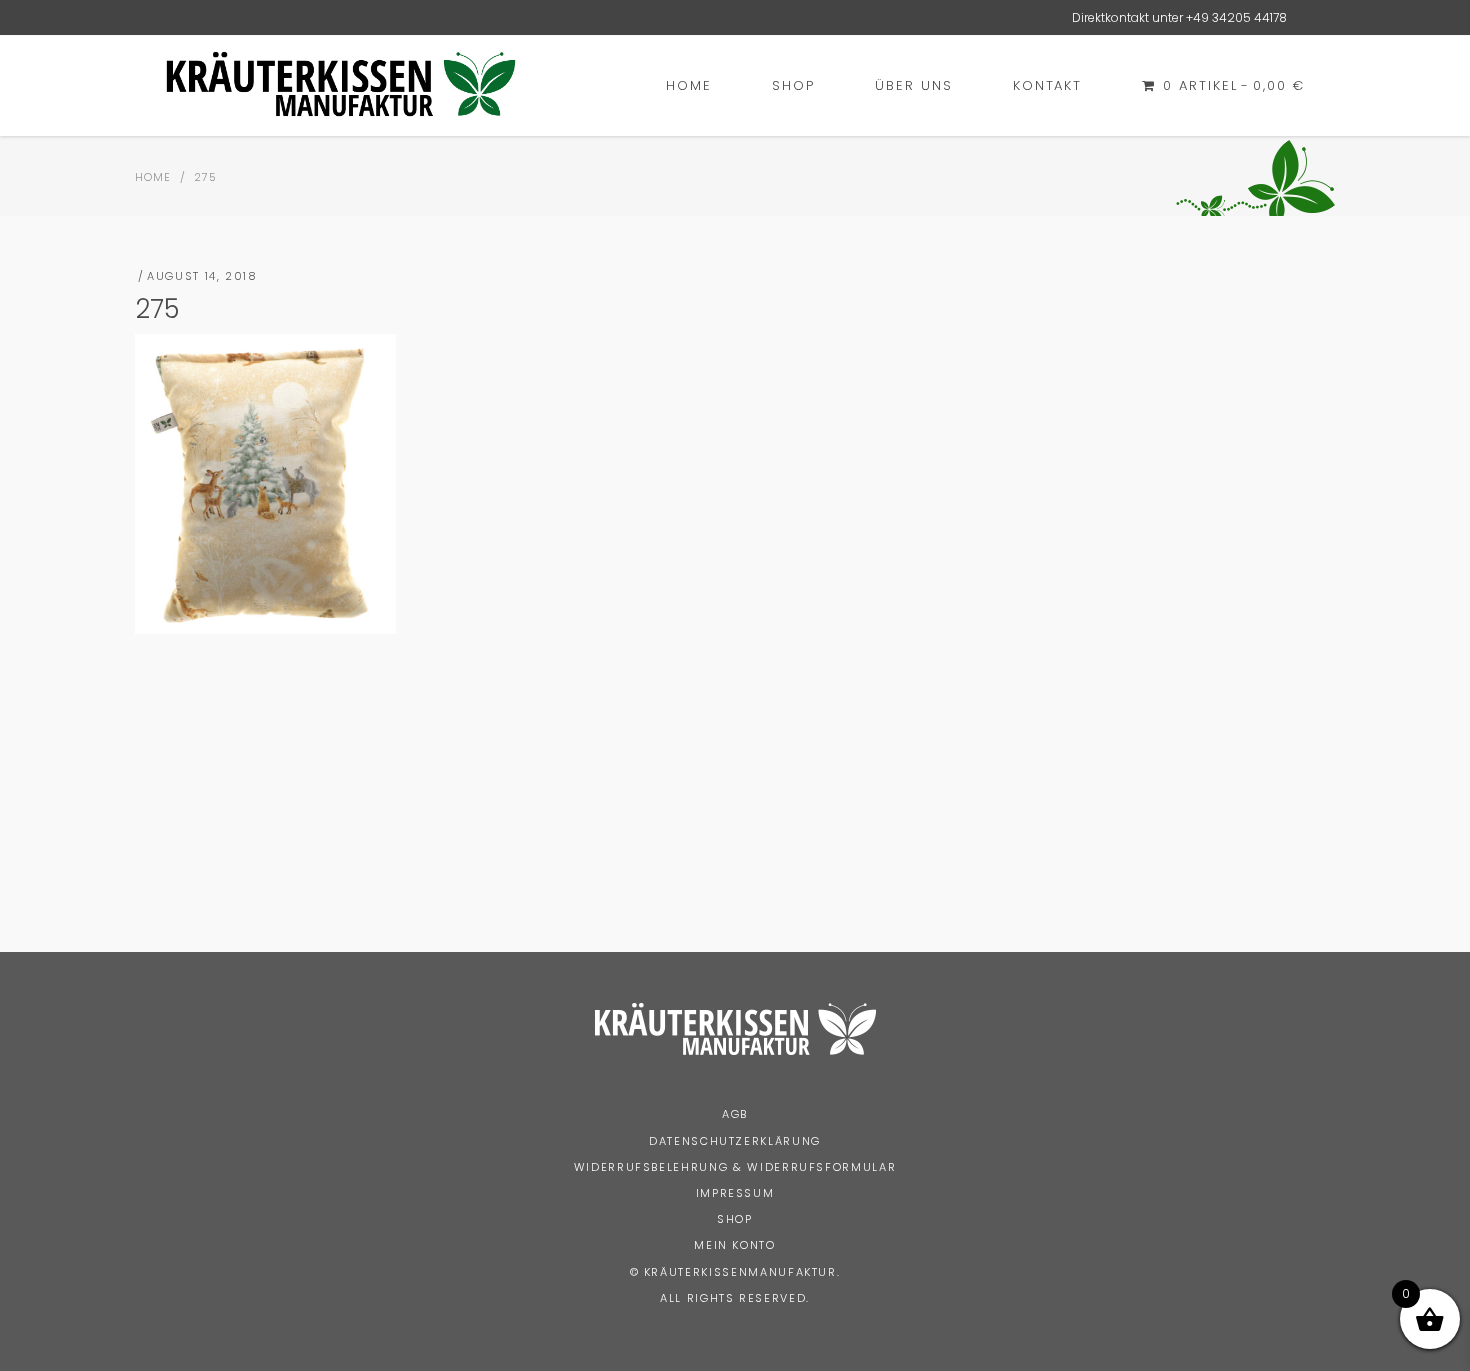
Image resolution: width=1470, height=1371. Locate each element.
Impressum (735, 1193)
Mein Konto (735, 1245)
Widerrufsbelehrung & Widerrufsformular (735, 1167)
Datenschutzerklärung (735, 1141)
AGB (735, 1114)
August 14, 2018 (202, 276)
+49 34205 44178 (1236, 17)
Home (153, 177)
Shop (735, 1219)
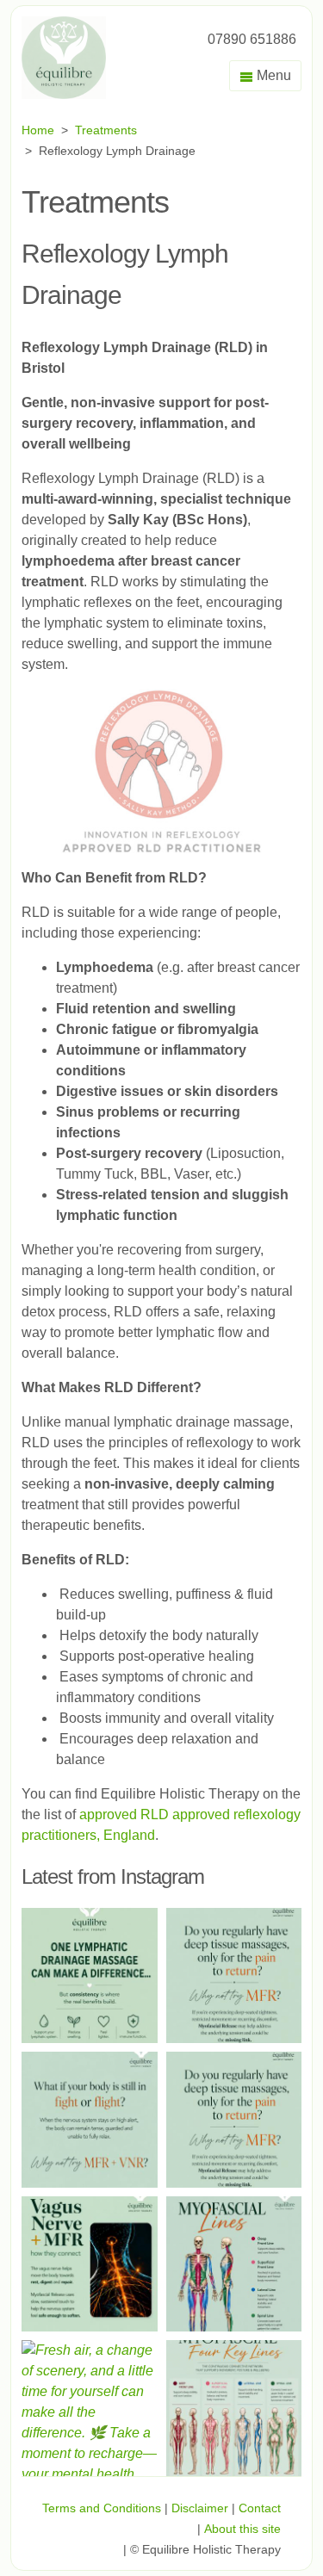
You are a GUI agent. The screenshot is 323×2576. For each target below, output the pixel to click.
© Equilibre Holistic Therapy (205, 2549)
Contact (260, 2508)
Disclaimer (199, 2508)
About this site (242, 2529)
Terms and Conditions (101, 2508)
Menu (272, 75)
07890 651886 (252, 39)
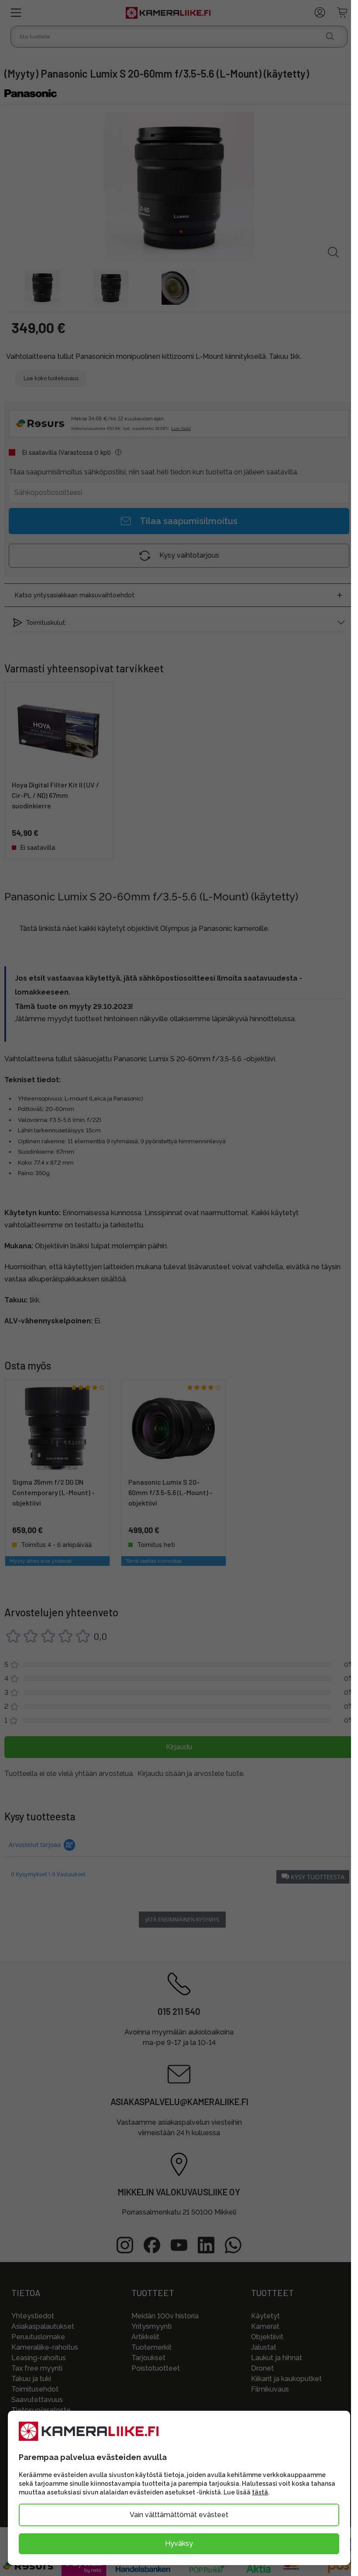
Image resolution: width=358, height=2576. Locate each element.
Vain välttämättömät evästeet (179, 2515)
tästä (260, 2492)
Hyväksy (179, 2543)
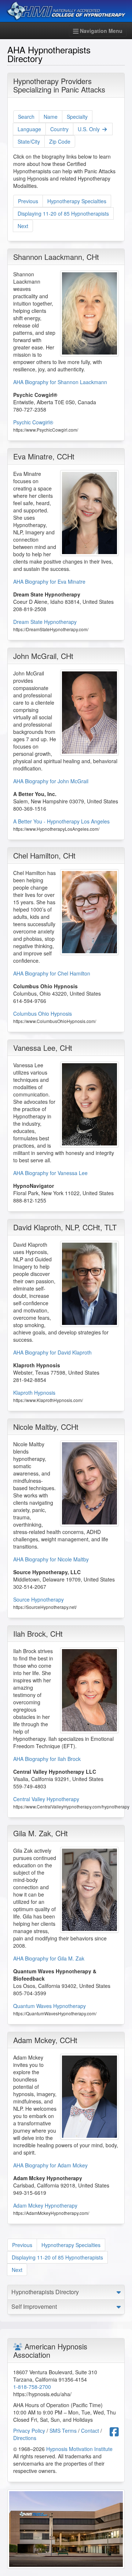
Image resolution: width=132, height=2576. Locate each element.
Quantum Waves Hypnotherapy (49, 2005)
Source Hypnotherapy (38, 1599)
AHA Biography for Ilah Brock (47, 1758)
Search (26, 116)
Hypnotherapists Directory (45, 2292)
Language (29, 129)
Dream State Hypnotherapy (45, 621)
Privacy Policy (29, 2430)
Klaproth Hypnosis (34, 1392)
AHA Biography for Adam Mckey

○ ○ ○ ○ ○ ○ ○

▶ [What to work on]: Collect every line from the records above that contains the word "each".

▶ [Exercise solution]:
Image resolution: width=1470, height=1371. Locate each element.
You are a GUI agent. The screenshot is 323×2576. For each target below, output the pixel to click.
Image resolution: width=358, height=2576. Locate each element.
Image resolution: width=132, height=2576. Locate each element.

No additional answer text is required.